1
Confirm you are the right person to write this letter
Consider your relationship to the subject, how long you have known them, and whether you can provide specific, credible examples of their character. A letter from someone with 5 years of direct personal contact carries significantly more weight than one from a distant acquaintance.
💡 Courts and licensing boards give the most weight to referees with professional standing — a current employer, community leader, or licensed professional — who can speak to personal character, not just workplace performance.
2
Identify the recipient and specific purpose
Address the letter to the specific court, board, employer, or immigration officer by name where possible. Reference the case number, application number, or proceeding name so the letter can be matched to the correct file.

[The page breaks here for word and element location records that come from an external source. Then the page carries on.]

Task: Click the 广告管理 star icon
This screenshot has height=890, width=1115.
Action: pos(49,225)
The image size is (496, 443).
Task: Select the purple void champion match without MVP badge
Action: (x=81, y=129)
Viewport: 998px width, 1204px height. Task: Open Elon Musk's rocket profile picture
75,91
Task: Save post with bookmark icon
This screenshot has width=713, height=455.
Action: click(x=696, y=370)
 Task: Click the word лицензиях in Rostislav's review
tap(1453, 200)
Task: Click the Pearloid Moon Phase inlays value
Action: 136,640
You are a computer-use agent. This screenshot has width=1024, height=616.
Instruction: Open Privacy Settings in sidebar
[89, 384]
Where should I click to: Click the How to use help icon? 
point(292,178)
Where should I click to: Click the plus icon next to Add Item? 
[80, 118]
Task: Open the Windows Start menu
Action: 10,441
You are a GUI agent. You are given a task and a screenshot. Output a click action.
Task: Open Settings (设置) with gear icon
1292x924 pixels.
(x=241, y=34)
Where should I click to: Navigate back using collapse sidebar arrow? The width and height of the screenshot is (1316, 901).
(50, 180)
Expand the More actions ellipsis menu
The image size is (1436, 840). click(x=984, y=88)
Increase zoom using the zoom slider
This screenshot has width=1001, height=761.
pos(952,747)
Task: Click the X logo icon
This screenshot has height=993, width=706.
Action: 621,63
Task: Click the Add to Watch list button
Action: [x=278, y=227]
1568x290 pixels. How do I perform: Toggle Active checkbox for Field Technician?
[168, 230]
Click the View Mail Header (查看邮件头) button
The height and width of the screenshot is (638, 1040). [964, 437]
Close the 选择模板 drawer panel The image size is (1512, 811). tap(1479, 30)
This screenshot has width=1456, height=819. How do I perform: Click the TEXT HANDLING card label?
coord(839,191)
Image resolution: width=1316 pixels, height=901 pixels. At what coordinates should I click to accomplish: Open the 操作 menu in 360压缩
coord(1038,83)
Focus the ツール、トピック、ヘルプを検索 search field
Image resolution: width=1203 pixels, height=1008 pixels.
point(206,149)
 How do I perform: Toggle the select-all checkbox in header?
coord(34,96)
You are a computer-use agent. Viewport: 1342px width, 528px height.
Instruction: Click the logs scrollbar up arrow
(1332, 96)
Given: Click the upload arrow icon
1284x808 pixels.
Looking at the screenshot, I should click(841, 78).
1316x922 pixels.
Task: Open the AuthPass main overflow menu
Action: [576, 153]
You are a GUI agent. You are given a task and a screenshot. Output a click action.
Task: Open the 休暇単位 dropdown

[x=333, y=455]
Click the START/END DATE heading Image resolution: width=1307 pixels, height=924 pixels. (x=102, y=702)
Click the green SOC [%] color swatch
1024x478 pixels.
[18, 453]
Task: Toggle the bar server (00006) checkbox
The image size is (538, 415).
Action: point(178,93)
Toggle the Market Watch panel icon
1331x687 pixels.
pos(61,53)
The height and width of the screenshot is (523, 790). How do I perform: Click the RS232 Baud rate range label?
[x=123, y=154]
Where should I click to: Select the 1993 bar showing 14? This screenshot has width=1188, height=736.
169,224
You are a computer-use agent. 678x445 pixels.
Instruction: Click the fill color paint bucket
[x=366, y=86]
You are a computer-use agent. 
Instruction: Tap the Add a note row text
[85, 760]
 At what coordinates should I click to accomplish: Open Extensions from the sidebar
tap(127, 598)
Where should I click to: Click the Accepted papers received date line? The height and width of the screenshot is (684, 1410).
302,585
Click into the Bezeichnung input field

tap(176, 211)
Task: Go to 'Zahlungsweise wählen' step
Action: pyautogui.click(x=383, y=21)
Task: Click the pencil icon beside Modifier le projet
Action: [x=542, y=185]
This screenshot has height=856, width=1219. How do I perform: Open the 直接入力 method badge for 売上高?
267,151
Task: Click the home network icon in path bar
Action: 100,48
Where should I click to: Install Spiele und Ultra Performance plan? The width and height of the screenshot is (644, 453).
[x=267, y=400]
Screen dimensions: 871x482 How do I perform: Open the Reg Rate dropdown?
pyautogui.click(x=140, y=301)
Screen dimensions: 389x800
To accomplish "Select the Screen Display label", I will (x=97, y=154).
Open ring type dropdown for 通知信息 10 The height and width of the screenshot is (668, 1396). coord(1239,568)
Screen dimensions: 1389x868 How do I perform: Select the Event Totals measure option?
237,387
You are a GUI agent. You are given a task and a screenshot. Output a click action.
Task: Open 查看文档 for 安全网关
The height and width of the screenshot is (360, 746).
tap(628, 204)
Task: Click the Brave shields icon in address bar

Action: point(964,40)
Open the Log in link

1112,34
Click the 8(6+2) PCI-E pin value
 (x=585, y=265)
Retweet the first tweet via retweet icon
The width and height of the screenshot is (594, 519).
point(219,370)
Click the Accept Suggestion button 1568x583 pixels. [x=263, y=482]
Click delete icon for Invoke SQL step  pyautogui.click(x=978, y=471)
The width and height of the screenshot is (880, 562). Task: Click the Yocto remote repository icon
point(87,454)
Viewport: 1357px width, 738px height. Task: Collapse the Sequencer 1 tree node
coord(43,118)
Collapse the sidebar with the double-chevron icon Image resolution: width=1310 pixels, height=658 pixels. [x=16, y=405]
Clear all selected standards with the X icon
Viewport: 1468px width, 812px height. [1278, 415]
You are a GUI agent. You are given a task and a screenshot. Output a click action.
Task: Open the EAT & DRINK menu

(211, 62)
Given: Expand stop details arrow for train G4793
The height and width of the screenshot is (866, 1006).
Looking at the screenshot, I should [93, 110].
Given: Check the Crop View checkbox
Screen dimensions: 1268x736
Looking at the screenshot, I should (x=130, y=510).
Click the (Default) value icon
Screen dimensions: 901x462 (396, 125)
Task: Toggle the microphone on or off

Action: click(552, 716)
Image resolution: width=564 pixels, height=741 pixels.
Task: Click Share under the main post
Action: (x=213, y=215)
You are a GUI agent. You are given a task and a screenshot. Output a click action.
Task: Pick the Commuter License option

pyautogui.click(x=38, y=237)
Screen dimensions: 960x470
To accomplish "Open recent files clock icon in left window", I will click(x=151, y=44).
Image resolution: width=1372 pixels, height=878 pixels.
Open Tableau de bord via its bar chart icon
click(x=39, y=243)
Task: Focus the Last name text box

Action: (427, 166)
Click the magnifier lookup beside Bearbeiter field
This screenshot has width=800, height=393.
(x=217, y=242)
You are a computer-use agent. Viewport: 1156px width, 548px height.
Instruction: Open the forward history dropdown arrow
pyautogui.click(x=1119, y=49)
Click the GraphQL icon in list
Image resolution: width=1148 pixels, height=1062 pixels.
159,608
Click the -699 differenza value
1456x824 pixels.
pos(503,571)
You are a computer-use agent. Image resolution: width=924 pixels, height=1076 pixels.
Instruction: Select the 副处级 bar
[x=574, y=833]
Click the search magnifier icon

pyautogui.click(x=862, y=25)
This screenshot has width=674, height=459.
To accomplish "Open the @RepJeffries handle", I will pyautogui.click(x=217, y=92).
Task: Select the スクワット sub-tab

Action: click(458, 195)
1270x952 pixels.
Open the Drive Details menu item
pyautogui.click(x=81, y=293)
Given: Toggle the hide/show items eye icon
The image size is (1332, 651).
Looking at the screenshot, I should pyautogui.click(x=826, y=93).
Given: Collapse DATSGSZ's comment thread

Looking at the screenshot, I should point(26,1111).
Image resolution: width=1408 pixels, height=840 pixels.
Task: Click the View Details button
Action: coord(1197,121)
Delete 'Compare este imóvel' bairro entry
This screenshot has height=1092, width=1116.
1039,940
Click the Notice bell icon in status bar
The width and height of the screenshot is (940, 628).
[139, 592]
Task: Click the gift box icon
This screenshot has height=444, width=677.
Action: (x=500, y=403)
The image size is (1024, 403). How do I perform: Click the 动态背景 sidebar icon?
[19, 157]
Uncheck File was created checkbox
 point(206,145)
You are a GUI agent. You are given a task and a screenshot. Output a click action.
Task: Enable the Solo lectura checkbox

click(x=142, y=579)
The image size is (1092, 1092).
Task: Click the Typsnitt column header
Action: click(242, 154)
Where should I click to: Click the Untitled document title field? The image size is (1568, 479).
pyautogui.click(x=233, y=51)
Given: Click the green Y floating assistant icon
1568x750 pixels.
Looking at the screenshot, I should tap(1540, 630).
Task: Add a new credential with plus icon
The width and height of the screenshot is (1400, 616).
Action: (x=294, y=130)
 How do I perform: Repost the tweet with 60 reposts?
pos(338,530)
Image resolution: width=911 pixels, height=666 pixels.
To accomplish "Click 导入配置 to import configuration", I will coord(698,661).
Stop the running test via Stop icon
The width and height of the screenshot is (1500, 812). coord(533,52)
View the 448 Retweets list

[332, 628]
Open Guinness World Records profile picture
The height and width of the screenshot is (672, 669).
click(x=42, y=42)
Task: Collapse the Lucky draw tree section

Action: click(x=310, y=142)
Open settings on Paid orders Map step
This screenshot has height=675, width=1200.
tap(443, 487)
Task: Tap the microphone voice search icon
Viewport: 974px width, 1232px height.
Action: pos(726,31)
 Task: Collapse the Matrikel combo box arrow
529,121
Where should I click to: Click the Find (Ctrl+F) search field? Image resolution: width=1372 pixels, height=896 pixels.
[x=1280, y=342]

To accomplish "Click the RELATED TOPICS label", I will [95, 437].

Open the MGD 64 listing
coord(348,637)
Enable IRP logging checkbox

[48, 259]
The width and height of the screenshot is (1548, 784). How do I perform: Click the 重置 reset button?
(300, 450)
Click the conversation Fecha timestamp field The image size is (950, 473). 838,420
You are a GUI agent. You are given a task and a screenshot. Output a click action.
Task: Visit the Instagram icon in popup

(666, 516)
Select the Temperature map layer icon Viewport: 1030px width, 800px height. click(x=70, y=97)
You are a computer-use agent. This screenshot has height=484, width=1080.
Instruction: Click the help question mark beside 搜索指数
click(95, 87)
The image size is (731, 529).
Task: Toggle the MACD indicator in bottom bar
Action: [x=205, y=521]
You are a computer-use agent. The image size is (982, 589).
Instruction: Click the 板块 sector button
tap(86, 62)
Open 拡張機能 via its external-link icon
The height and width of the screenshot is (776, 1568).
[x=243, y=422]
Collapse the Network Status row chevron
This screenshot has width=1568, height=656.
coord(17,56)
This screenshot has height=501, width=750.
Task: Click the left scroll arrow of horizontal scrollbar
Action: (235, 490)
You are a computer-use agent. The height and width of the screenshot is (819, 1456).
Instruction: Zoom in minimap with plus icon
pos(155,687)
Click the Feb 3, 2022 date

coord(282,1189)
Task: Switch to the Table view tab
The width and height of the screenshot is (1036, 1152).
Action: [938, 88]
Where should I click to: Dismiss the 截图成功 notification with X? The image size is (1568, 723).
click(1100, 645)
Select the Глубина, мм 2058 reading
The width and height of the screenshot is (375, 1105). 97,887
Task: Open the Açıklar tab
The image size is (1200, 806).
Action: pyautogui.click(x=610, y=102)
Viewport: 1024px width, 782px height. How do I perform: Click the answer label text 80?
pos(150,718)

💡 Call the attorney, court clerk, or HR contact to confirm the correct addressee name, title, and submission format before drafting.
3
Enter your full identification and credentials
Fill in your legal name, occupation, employer or organization, address, phone, and email in the referee identification clause. Include your professional title if it is relevant to your standing as a referee.
💡 If you hold a professional license (attorney, doctor, CPA, clergy), include your license or registration number — it adds measurable credibility in formal proceedings.
4
Describe the relationship with specificity
State exactly how you met the subject, the context of your relationship (employer, neighbor, mentor, co-volunteer), and the length of the acquaintance. Include how frequently you interact and in what settings.
💡 Avoid vague terms like 'long-time friend.' Instead: 'I have known [NAME] for 7 years as their direct supervisor at [COMPANY], where we worked together daily.'
5
Draft two to three specific character examples
Write concrete, observable anecdotes that demonstrate the character qualities you are attesting to. Each example should describe a situation, the subject's action, and what it revealed about their character.
💡 The STAR format works well here: Situation, Task, Action, Result. One paragraph per example is sufficient — brevity with specificity outperforms length without detail.
6
Acknowledge the proceeding directly
Insert the name of the court, board, or institution and the relevant case or application number. Confirm in writing that you understand the letter's purpose and are providing it with full awareness of the circumstances.
💡 If the letter is for a criminal sentencing, acknowledge that you are aware of the charges or conviction — a letter that appears to have been written without this knowledge undermines your credibility as a referee.
7
Add a specific commitment of ongoing support
State concretely what support you are prepared to offer the subject — a job, housing, mentorship, or regular check-ins. The more specific the commitment, the more persuasive the letter is for judges and immigration officers.
💡 If you are offering employment, include the job title, start date, and your contact information for verification. Courts sometimes contact referees to confirm offers before sentencing.
8
Sign, date, and submit in the required format
Sign the letter by hand or with a verified digital signature, add the date, and confirm the required submission format — courts often require wet-ink originals or notarized copies, while employers may accept PDF.
💡 Keep a copy of the signed letter for your records in case you are contacted for follow-up verification or asked to provide testimony.